Author + information
- Received January 28, 2010
- Revision received April 7, 2010
- Accepted April 12, 2010
- Published online November 23, 2010.
- Marcus Bauer, MD⁎,
- Susanne Moebus, PhD, MPH†,
- Stefan Möhlenkamp, MD⁎,
- Nico Dragano, PhD‡,
- Michael Nonnemacher, PhD†,
- Miriam Fuchsluger, Dipl Soz†,
- Christoph Kessler, Dipl Soz§,
- Hermann Jakobs, PhD§,
- Michael Memmesheimer, PhD§,
- Raimund Erbel, MD⁎,
- Karl-Heinz Jöckel, PhD†,
- Barbara Hoffmann, MD, MPH†,⁎ (, )
- HNR Study Investigative Group
- ↵⁎Reprint requests and correspondence:
Dr. Barbara Hoffmann, Institute for Medical Informatics, Biometry and Epidemiology, University Hospital Essen, Hufelandstrasse 55, 45122 Essen, Germany
Objectives The aim of this study was to investigate the association of long-term residential exposure to fine particles with carotid intima-media thickness (CIMT).

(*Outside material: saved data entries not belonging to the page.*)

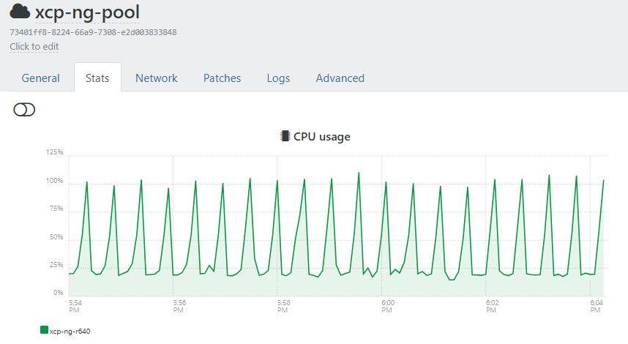The image size is (628, 344).
Task: Switch to the Network tab
Action: click(x=156, y=78)
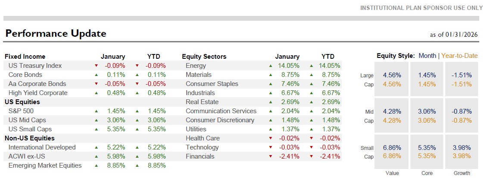Click the International Developed row label
The height and width of the screenshot is (178, 484).
42,147
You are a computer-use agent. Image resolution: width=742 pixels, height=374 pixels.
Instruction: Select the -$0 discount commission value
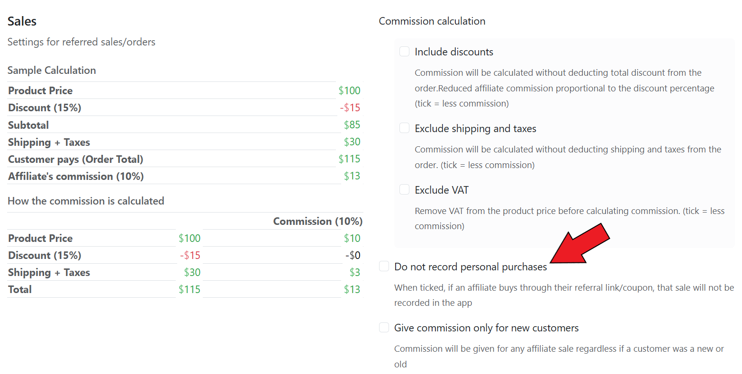pos(353,256)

Background Experimental and epidemiological evidence suggest that long-term exposure to air pollution might have a causal role in atherogenesis, but epidemiological findings are still inconsistent. We investigate whether urban particulate matter (PM) air pollution is associated with CIMT, a marker of subclinical atherosclerosis.
Methods We used baseline data (2000 to 2003) from the HNR (Heinz Nixdorf Recall) study, a population-based cohort of 4,814 participants, 45 to 75 years of age. We assessed residential long-term exposure to PM with a chemistry transport model and measured distance to high traffic. Multiple linear regression was used to estimate associations of air pollutants and traffic with CIMT, adjusting for each other, city of residence, age, sex, diabetes, and lifestyle variables.
Results Median CIMT of the 3,380 analyzed participants was 0.66 mm (interquartile range 0.16 mm). An interdecile range increase in PM2.5(4.2 μg/m3), PM10(6.7 μg/m3), and distance to high traffic (1,939 m) was associated with a 4.3% (95% confidence interval [CI]: 1.9% to 6.7%), 1.7% (95% CI: −0.7% to 4.1%), and 1.2% (95% CI: −0.2% to 2.6%) increase in CIMT, respectively.
Conclusions Our study shows a clear association of long-term exposure to PM2.5with atherosclerosis. This finding strengthens the hypothesized role of PM2.5as a risk factor for atherogenesis.
- air pollution
- intima-media thickness
- particulate matter
- risk factors
- subclinical atherosclerosis
Long-term particulate matter (PM) air pollution is linked to the incidence of acute cardiovascular events (1). Animal studies suggest that chronic exposure to inhalable fine particles contributes to atherogenesis, the underlying pathology for cardiovascular events (2). Evidence from epidemiological studies, however, is inconsistent. Cross-sectional studies showed weak associations of fine PM with arterial wall calcifications in subgroups (3,4) and with carotid intima-media thickness (5,6), whereas no associations were found with the ankle-brachial index (6,7). Several studies have also investigated chronic residential exposure to high traffic, a major source of urban PM, showing associations with coronary calcification (3) and ankle-brachial index (7) but not with aortic wall calcifications (4) or carotid intima-media thickness (8). Only 1 study investigated progression of atherosclerosis, showing an association of traffic exposure with increase in CIMT in a selected population (9).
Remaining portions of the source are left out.